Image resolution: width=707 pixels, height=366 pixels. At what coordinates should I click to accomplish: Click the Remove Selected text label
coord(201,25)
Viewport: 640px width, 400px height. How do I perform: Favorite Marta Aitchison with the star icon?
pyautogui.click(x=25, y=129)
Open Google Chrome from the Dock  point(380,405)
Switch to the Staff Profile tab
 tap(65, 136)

==

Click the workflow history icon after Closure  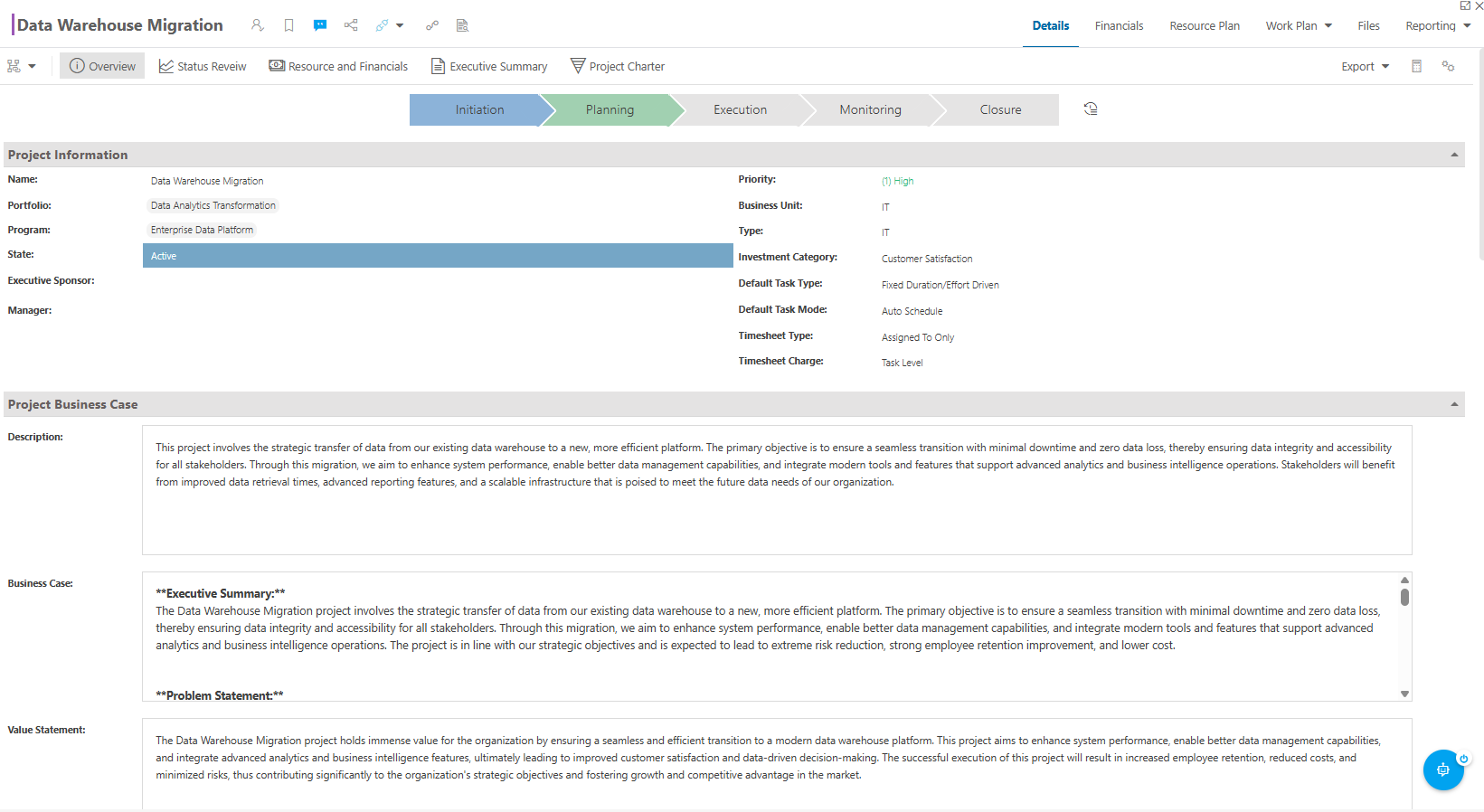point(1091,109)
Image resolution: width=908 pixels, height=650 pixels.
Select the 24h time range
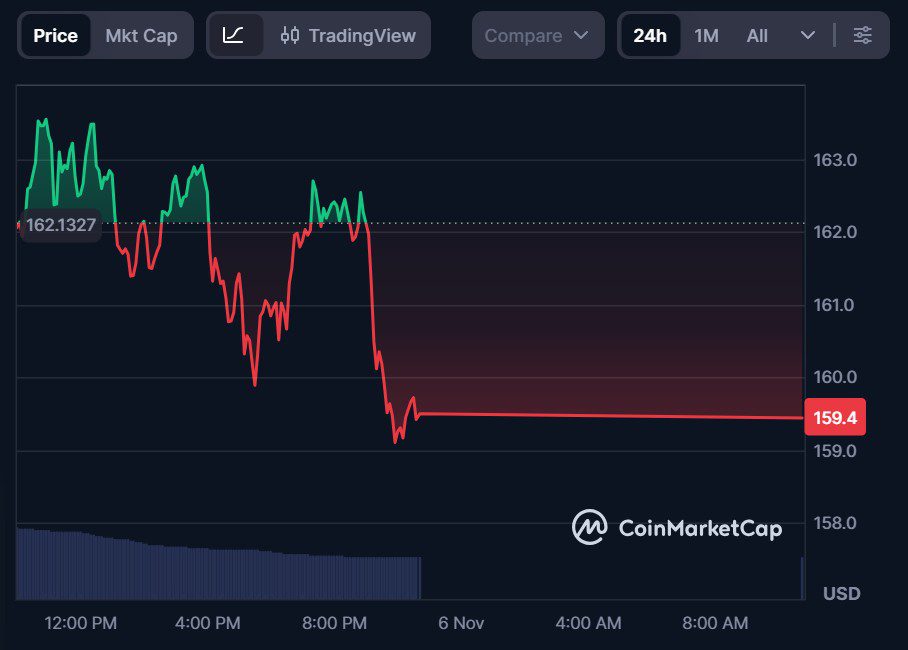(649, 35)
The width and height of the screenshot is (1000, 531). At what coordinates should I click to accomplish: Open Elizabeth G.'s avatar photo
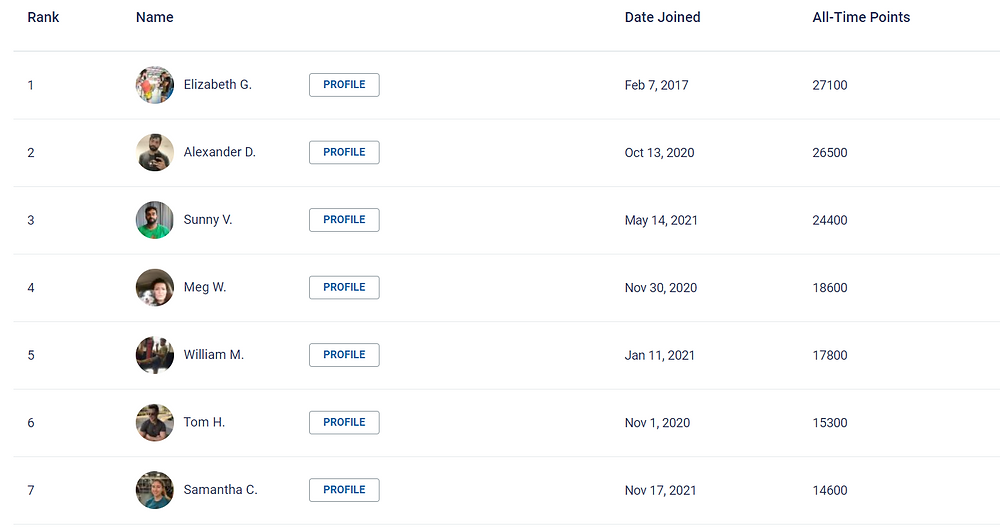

---

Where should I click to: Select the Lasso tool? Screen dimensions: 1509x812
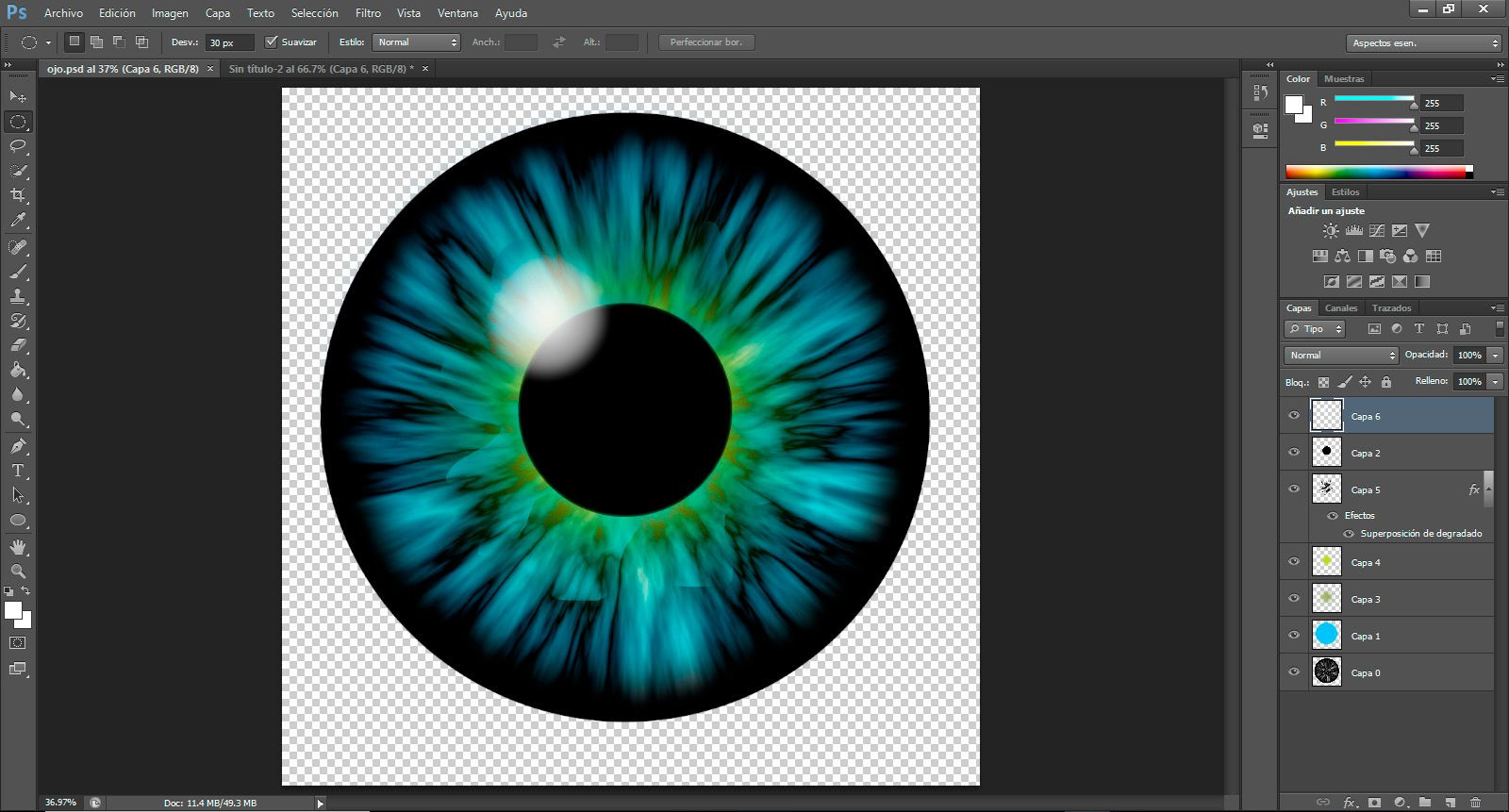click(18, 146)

[YOUR ASSIGNMENT]
Copy every line from the data that includes the string "Open".

[RESPONSE TO THIS EXERCISE]
Open Google Chrome from the Dock  point(380,405)
The width and height of the screenshot is (1000, 531). At what coordinates should I click to accomplish: Open Elizabeth G.'s avatar photo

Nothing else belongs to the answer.